[PROBLEM]: Every picture should be left out, but the lines below must be repeated exactly.

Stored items
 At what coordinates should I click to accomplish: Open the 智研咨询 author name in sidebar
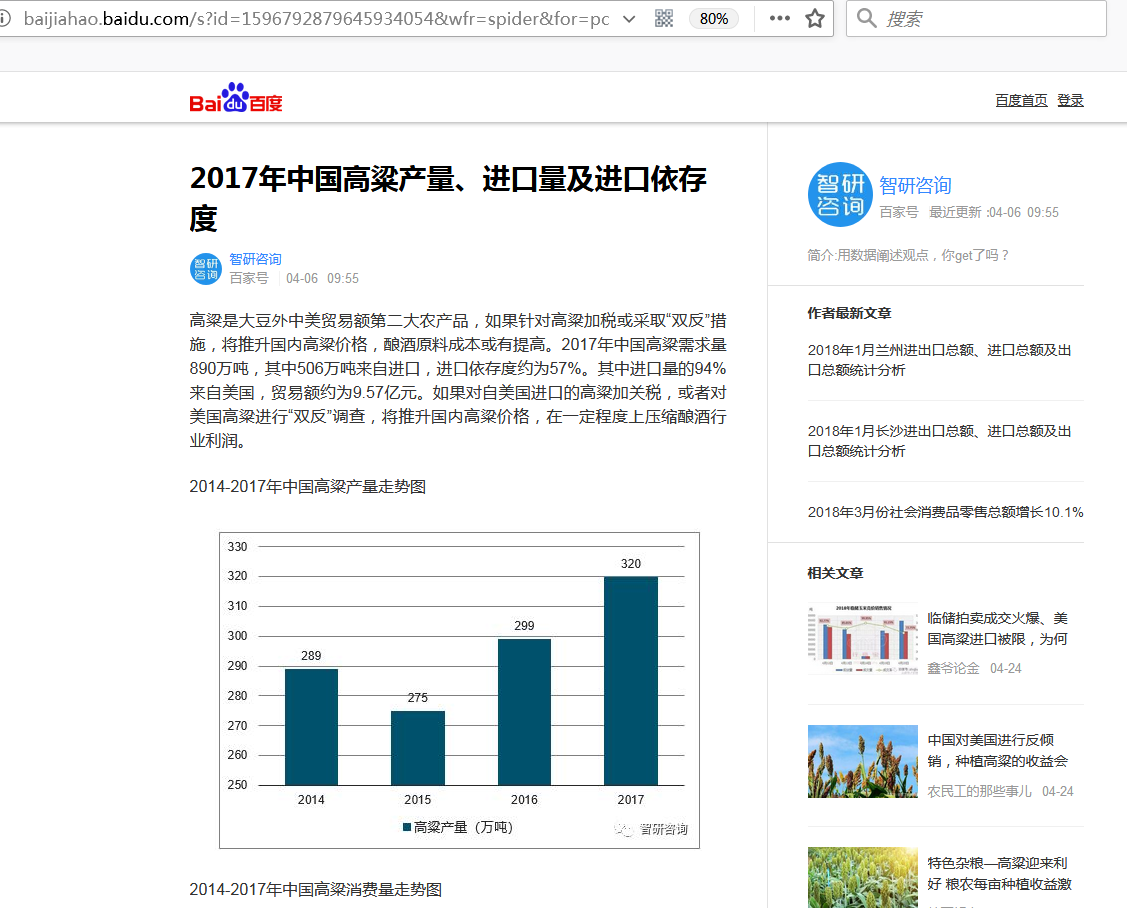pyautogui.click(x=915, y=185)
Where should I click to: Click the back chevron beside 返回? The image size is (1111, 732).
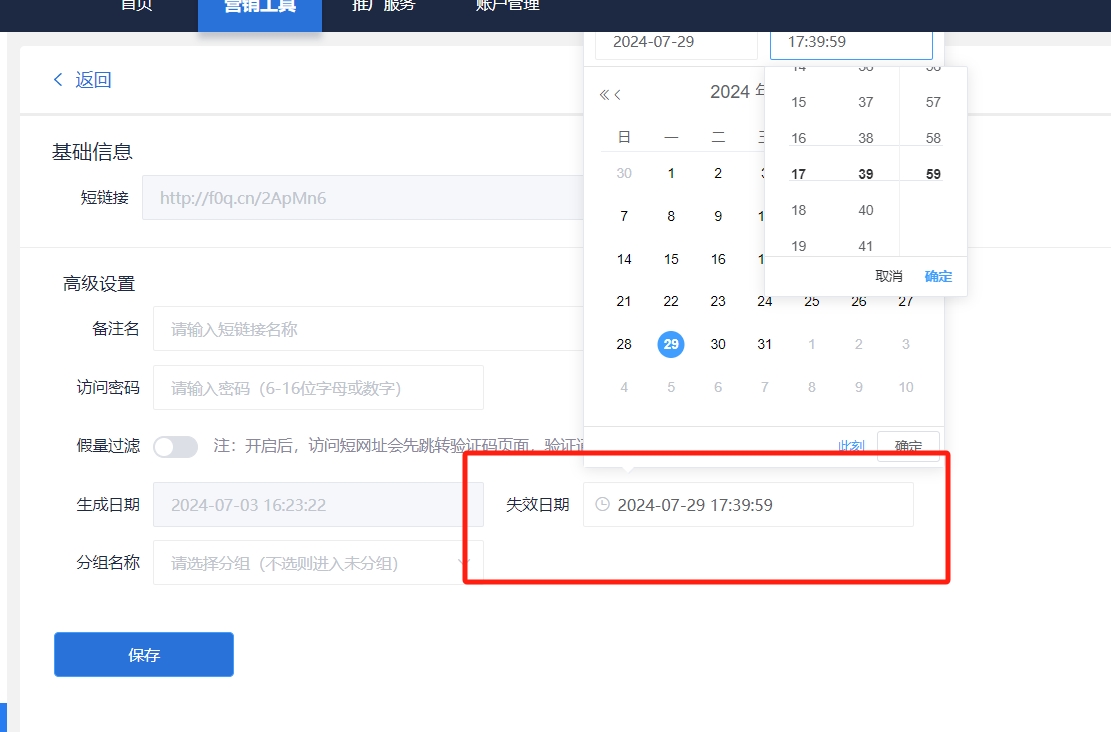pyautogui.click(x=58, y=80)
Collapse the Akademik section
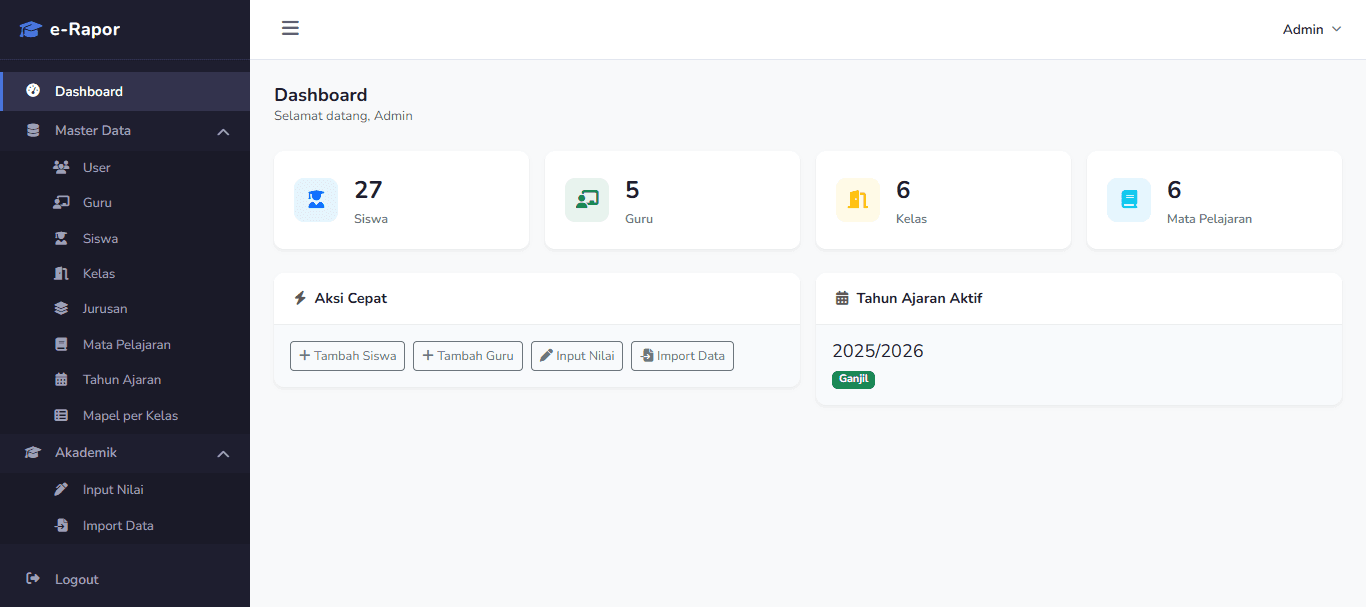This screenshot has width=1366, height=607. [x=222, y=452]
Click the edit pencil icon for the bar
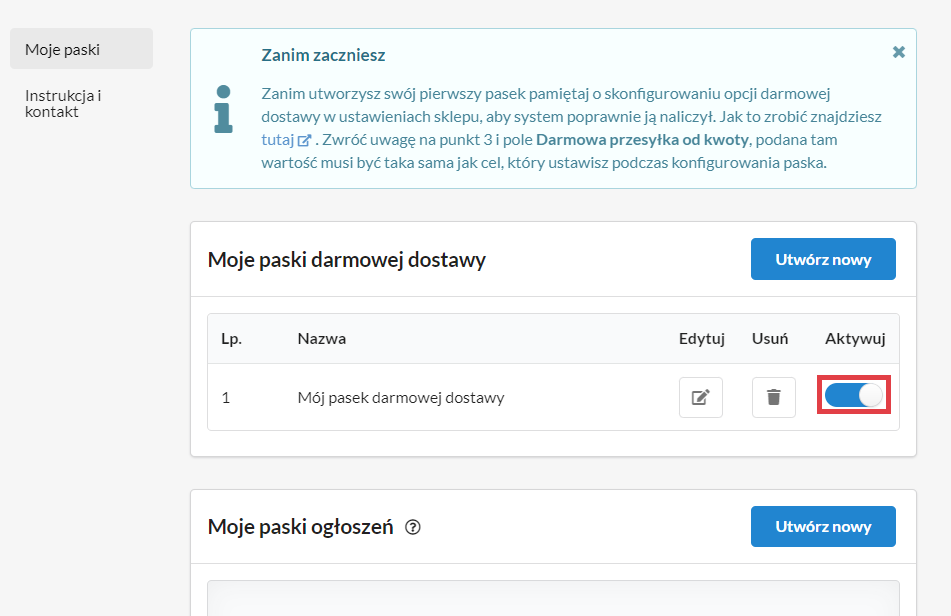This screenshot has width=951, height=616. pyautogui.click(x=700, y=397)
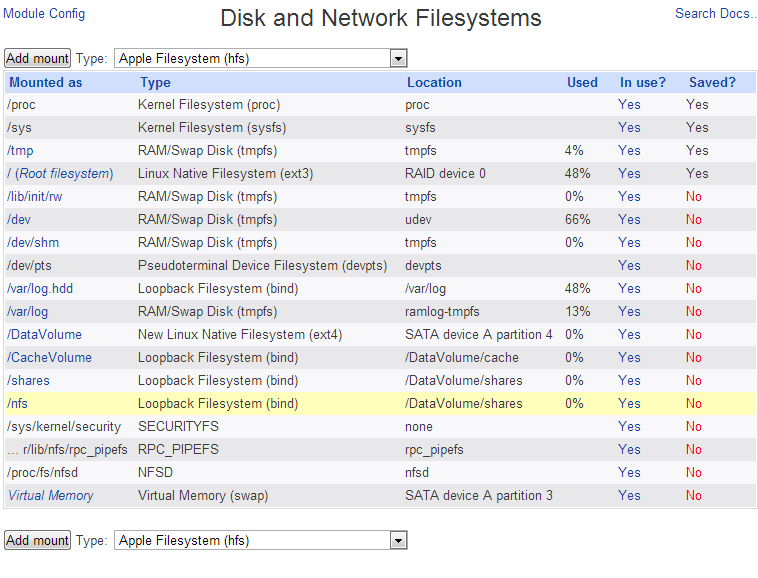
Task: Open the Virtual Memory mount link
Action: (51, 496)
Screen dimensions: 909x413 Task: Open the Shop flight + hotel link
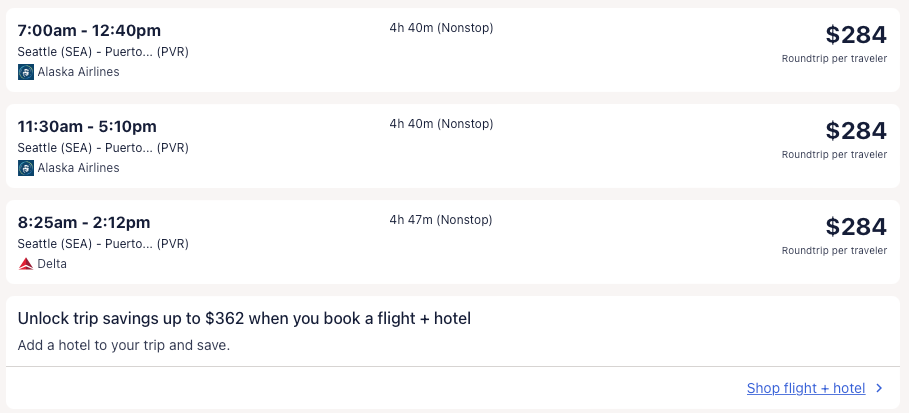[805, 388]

[ANSWER SPACE]:
 At what coordinates should I click to accomplish: Open the 智研咨询 author name in sidebar
pyautogui.click(x=915, y=185)
Where should I click to: Click the back chevron beside 返回? The image size is (1111, 732).
pyautogui.click(x=58, y=80)
Collapse the Akademik section
This screenshot has width=1366, height=607. [x=222, y=452]
Click the edit pencil icon for the bar
This screenshot has width=951, height=616. pyautogui.click(x=700, y=397)
Task: Open the Virtual Memory mount link
Action: (51, 496)
Screen dimensions: 909x413 Task: Open the Shop flight + hotel link
[805, 388]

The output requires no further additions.